There was no playbook for how to handle a disaster like this on the radio. We decided to throw out the "radio rulebook," deliver information as best as possible and speak from the heart. I distinctly remember being on the radio with Laurie Cataldo as we took calls from listeners who were in desperate need of water, ice, electricity, and gas. Others would instantly call in with real-time information on where to get resources.
For the two weeks that followed, we continued to be a continuous information hub for Monmouth and Ocean counties. Many of you said we became like family to you because all you had was your radio.
I can't tell you how proud I am of being a part of this radio station during that awful time five years ago. It will probably be the most meaningful broadcasting I will ever do.

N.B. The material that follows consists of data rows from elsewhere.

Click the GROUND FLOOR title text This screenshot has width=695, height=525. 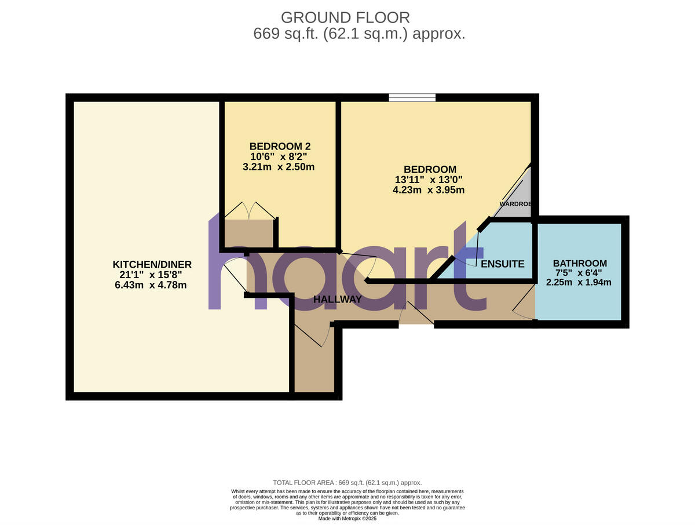(345, 17)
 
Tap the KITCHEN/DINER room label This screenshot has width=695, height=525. (152, 265)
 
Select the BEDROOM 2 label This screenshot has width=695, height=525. (284, 146)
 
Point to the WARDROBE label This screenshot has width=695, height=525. (515, 204)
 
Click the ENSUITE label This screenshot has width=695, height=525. (502, 264)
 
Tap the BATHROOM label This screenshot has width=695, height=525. (580, 263)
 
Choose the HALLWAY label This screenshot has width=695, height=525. (337, 300)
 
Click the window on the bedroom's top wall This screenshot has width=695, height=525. (412, 97)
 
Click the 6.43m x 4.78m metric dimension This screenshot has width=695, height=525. (152, 285)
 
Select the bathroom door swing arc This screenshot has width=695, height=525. (523, 304)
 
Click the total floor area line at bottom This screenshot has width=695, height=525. (347, 483)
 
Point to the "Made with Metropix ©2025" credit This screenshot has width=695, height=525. (348, 519)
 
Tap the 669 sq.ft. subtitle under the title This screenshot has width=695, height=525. (359, 34)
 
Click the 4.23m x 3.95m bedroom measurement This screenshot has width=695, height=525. (429, 189)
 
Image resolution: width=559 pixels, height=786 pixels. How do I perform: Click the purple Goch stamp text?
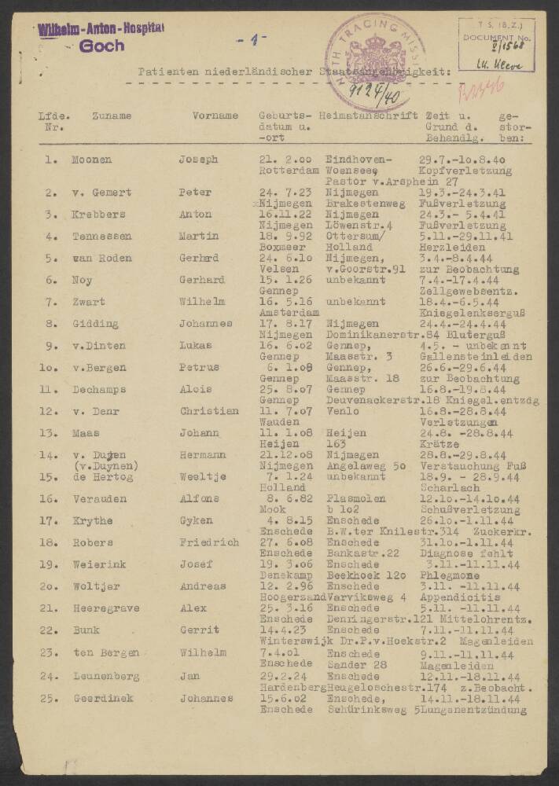(102, 46)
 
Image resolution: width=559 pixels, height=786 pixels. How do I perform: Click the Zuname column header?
(111, 116)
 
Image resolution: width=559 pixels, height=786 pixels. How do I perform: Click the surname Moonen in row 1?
(91, 160)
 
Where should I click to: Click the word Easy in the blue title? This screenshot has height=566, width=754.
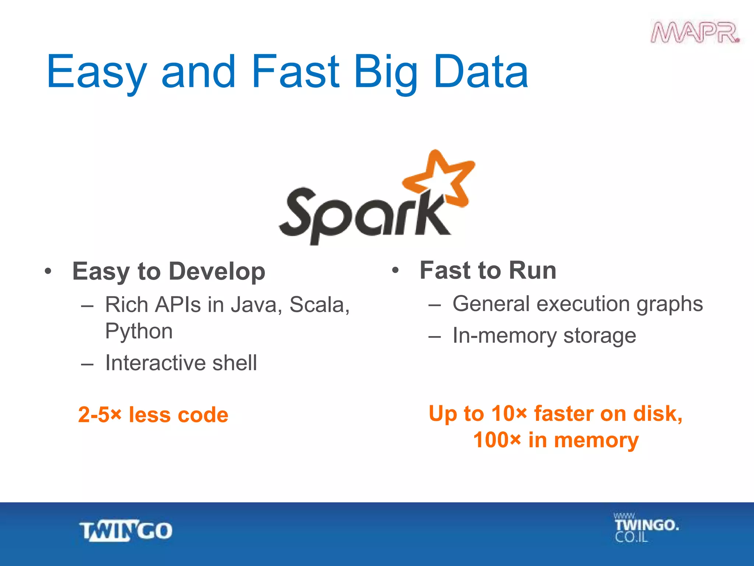click(x=97, y=72)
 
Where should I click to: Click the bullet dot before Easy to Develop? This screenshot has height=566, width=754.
click(x=48, y=272)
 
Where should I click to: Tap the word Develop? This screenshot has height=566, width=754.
click(x=217, y=272)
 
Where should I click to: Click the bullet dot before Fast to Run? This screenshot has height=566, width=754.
click(x=395, y=270)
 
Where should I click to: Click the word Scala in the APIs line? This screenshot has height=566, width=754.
click(x=319, y=305)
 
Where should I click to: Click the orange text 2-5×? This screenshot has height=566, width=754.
click(x=99, y=415)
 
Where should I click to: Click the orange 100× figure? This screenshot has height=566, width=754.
click(x=497, y=440)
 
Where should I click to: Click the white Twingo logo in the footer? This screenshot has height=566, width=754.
click(x=126, y=531)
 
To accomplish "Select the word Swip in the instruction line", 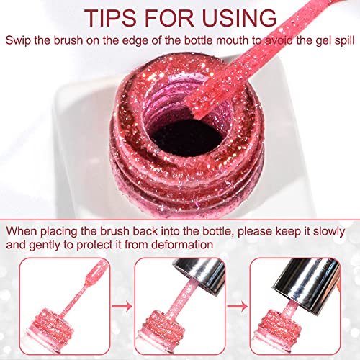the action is [x=18, y=40].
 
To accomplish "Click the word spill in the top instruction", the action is [x=344, y=40].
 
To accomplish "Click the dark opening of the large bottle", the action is [x=187, y=138].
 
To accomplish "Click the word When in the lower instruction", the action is [x=22, y=231].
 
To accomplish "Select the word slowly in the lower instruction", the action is [x=329, y=232].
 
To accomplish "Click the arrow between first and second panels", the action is [x=122, y=306].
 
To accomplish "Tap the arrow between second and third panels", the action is [x=238, y=306].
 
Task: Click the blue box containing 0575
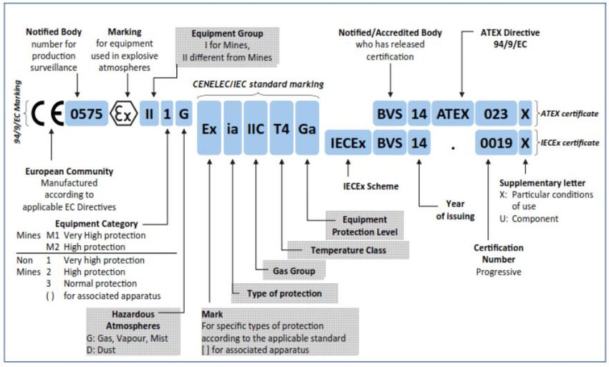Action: pos(87,113)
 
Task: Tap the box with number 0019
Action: pos(497,143)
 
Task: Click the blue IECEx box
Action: pos(347,143)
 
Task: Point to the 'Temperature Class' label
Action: pos(348,250)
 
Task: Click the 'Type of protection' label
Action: pos(284,293)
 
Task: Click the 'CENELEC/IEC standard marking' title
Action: pos(259,84)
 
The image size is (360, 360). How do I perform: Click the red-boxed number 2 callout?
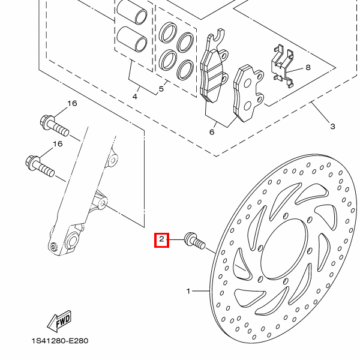(161, 241)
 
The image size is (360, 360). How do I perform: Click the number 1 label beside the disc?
(188, 292)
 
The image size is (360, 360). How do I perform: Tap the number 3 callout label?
(332, 126)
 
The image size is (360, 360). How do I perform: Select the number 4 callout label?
(135, 96)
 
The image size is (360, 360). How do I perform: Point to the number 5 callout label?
(161, 90)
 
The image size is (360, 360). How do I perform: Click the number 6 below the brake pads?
(212, 132)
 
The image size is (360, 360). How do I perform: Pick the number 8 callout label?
(308, 68)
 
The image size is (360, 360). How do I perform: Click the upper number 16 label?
(72, 103)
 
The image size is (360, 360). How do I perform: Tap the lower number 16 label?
(58, 144)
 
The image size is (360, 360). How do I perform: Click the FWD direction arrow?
(61, 322)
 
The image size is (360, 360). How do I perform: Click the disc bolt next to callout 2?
(195, 242)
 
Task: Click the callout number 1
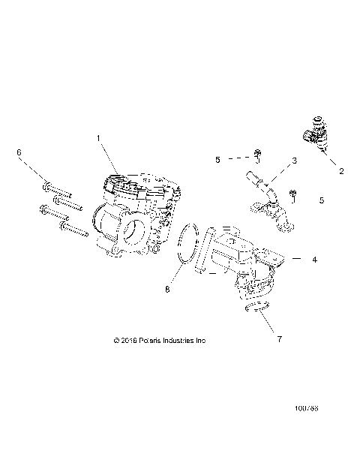[x=98, y=137]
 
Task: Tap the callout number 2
[x=342, y=170]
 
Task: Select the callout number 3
[x=295, y=161]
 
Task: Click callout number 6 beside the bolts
[x=19, y=152]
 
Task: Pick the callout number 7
[x=280, y=340]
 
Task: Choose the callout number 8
[x=167, y=287]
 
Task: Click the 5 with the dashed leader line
[x=218, y=159]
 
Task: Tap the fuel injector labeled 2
[x=315, y=133]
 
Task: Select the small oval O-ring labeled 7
[x=258, y=305]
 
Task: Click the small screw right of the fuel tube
[x=294, y=197]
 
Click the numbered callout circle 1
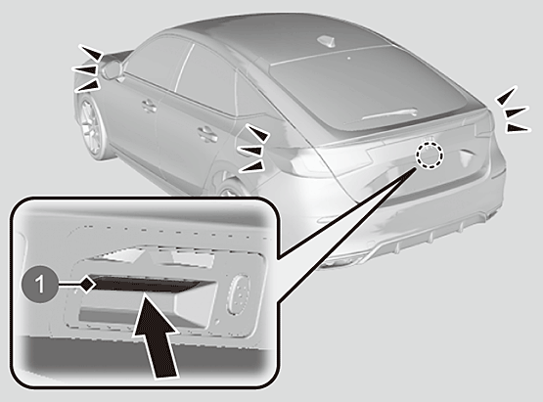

A few days after Sandy, a respected member of the radio biz, Sean Ross, wrote an article about our coverage and titled his piece perfectly. "Great Radio You Wish To Never Hear." Here's what Sean said:
In about 90 minutes of listening, I heard:
• Afternoon host Matt Ryan telling a caller, "I think 'Extreme Makeover' should spend the next six months at the Jersey Shore."
• A listener promo that began, "Thank God for my C batteries keeping the station going," and ending with the declaration, "This is our home, this is our station."
• Matt Ryan giving the station number, but not for requests. "That number has been a lifeline for many . . . reach out for whatever you need."
Some continue to rebuild and deal with the fallout of Sandy. Just like we were five years ago, we're here for you now. Thanks for listening.